Even freedom to collect data, however is not enough, since data alone does not establish cause and effect, or the efficacy of interventions. For that we need research -- the kind the CDC is currently prohibited from carrying out. Shouldn't we firmly establish whether or not the teens in these households with unlocked guns are any more likely to successfully commit suicide than if the guns had been locked? Or at how young an age a child can be reliably taught gun safety?
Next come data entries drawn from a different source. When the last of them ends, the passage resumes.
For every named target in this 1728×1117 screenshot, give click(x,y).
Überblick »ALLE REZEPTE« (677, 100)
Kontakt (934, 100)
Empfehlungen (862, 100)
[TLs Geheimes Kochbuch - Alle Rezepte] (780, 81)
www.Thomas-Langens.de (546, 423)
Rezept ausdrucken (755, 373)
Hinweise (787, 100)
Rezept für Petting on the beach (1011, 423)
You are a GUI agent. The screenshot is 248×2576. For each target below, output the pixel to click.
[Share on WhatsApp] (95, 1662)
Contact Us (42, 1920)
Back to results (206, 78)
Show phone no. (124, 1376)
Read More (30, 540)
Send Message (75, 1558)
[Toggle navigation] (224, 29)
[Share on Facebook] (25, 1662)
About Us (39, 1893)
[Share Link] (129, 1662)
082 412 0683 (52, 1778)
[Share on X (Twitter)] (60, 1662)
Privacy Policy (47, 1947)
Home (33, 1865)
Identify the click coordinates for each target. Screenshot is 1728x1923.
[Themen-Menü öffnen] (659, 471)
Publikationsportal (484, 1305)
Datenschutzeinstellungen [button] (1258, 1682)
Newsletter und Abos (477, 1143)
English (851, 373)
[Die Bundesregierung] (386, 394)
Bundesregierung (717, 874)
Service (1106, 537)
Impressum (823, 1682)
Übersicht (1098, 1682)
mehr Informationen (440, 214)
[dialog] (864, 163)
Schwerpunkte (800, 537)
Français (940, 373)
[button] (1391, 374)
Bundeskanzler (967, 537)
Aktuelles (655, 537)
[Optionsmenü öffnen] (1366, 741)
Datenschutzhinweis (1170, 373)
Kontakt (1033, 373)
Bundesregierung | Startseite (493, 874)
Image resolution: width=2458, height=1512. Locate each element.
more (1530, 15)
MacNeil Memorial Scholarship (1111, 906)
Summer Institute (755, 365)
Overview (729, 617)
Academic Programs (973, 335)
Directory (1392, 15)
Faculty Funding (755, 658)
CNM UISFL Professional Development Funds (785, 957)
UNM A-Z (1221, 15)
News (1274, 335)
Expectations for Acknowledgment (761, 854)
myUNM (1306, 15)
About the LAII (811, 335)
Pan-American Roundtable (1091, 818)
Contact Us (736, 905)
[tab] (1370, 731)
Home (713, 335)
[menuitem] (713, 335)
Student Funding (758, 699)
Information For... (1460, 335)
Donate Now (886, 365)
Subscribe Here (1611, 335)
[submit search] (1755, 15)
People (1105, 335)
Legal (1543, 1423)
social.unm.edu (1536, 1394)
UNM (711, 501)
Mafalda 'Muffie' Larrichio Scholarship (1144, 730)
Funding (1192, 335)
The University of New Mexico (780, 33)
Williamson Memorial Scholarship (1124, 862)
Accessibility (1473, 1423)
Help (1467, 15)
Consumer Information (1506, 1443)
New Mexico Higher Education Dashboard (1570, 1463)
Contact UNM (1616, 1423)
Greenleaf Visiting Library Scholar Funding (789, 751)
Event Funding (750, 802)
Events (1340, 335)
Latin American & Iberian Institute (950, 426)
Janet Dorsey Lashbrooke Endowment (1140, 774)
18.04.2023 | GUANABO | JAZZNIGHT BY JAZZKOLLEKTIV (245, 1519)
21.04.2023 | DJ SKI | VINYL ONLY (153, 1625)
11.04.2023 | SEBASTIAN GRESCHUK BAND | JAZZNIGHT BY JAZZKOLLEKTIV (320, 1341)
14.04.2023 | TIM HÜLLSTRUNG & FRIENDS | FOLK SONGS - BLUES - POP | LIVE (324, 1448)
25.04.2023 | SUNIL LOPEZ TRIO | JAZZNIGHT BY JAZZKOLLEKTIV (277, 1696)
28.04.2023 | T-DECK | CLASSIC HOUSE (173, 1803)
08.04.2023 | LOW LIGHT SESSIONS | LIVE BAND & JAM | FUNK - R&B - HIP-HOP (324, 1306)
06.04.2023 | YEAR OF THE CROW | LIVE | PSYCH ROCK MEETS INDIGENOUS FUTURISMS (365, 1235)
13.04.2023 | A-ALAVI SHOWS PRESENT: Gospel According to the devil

As both doctors and the National Rifle Association know, information is power -- the power to make decisions that are based on reason rather than fear. Gun-rights activists are working very hard, with surprising success, to make sure we do not have that power. NRA-funded lobbyists and pandering politicians need to stay out of the exam room, out of the health record, and out of public health research. Otherwise we are all just shooting in the dark.